Luminous Gate
December 7, 2011
This post shares my favorite artwork from the Seattle Art Museum’s exhibit, Luminous: The Art of Asia. The “Gate” by Do Ho Suh, featured a doorway and a repeated montage of photographic images projected on its silk walls. There is something alluring about doorways and thresholds. I felt like I was participating in the artist’s vision by walking through the door. The projections provided a cyclical change of atmosphere — from a relatively blank start, to a bucolic forest scene, and then the arrival of a flock of birds. As the images proliferated, and the screen became almost black, with sinister overtones, before receding to the calm starting point. It is a spectacular installation!
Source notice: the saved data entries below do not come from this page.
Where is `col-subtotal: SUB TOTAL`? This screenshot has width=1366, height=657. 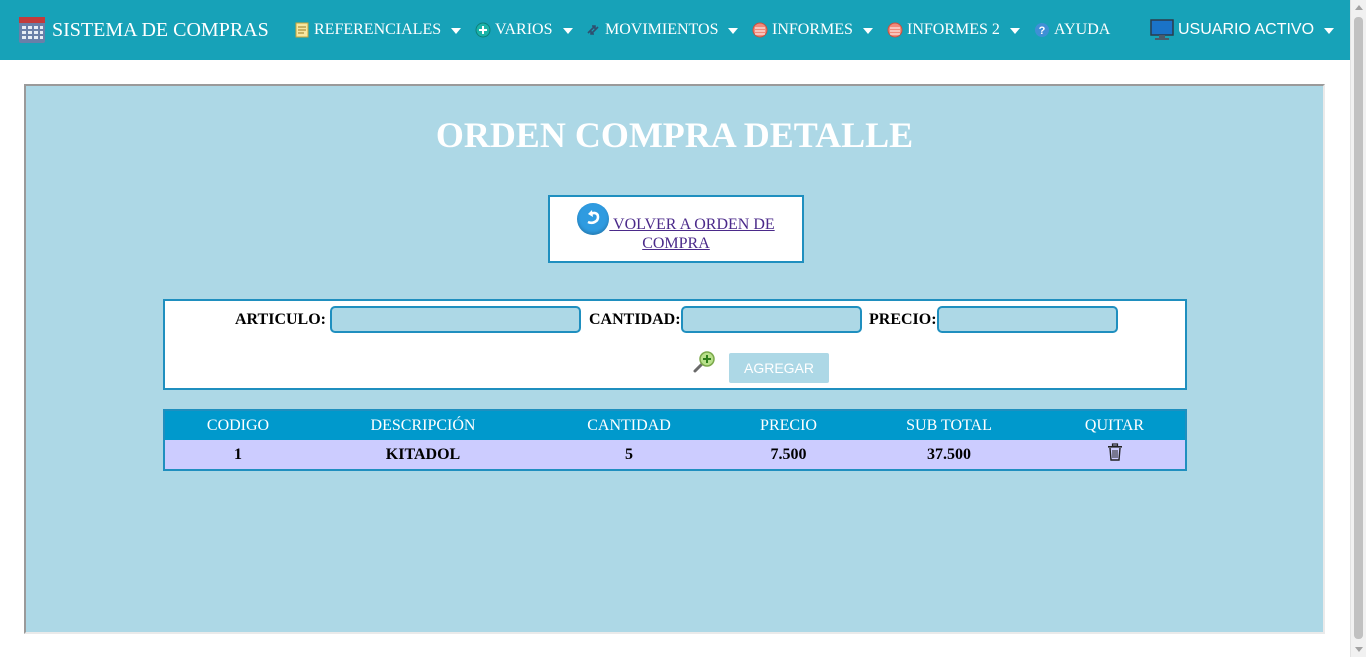 col-subtotal: SUB TOTAL is located at coordinates (949, 425).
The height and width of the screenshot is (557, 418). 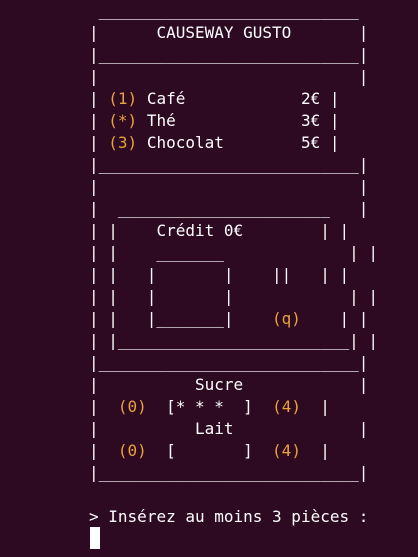 What do you see at coordinates (122, 142) in the screenshot?
I see `product-3-key: (3)` at bounding box center [122, 142].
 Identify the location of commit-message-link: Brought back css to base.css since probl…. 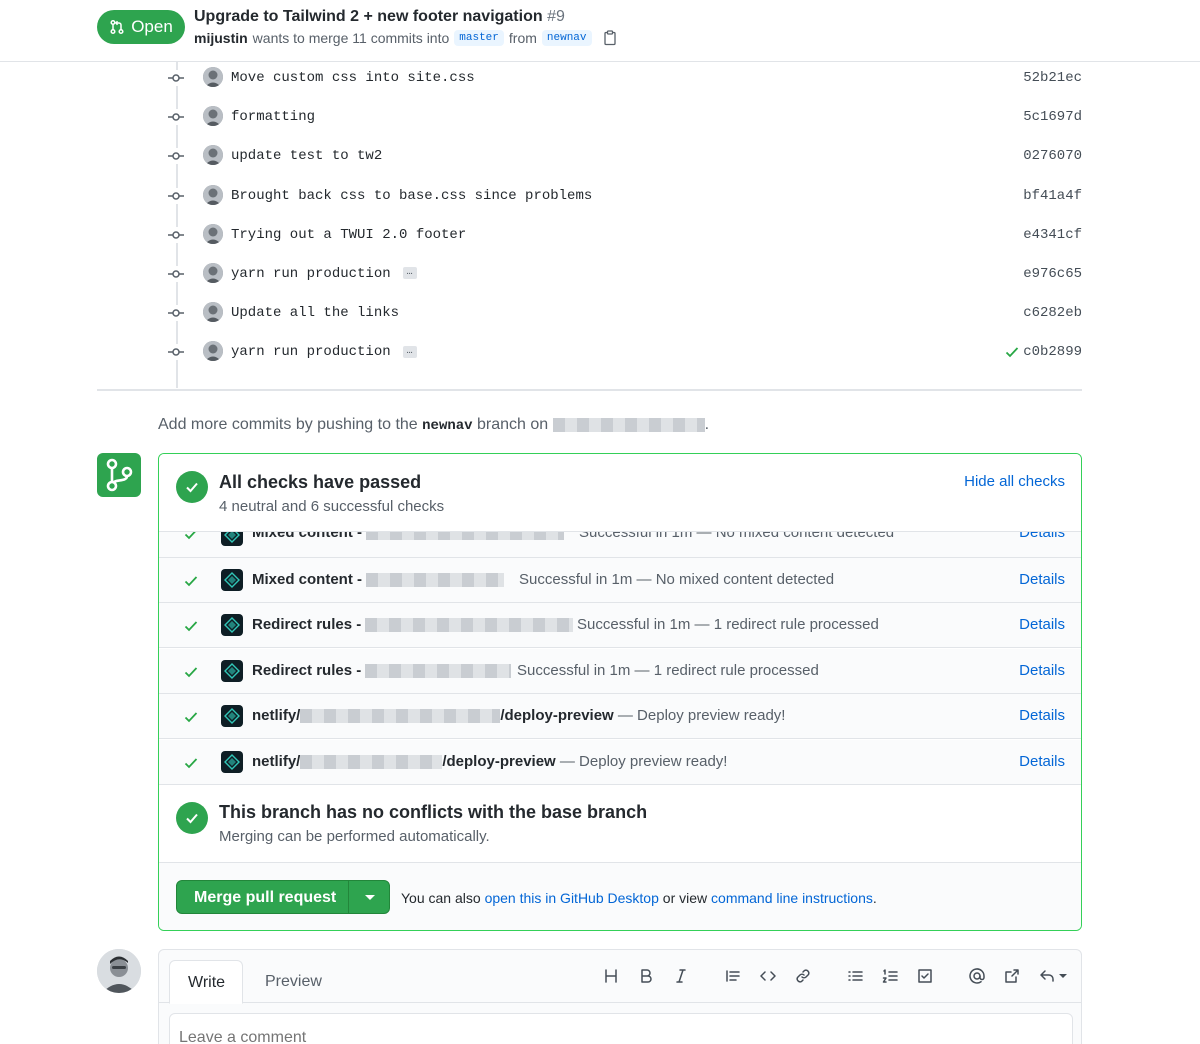
(412, 196).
December 7, 2011 at 12:51 pm
Wow. How wonderful that display is. I love it. Thanks for sharing it because I have never saw anything like it before. Have a great week.
December 9, 2011 at 4:12 am
OMG. I have never seen so beautiful gates. Lovely!
April 27, 2012 at 12:32 am
Hope you don’t mind – I used two of your images to illustrate my write-up of Suh Do-ho’s recent Seoul show – my own camera was playing up at the time. I provided a credit and a link-back
http://londonkoreanlinks.net/2012/04/27/2012-travel-diary-2-suh-do-ho-home-within-home-at-the-leeum/
April 27, 2012 at 6:50 am
I appreciate the credit and link. Your post is wonderful, by the way.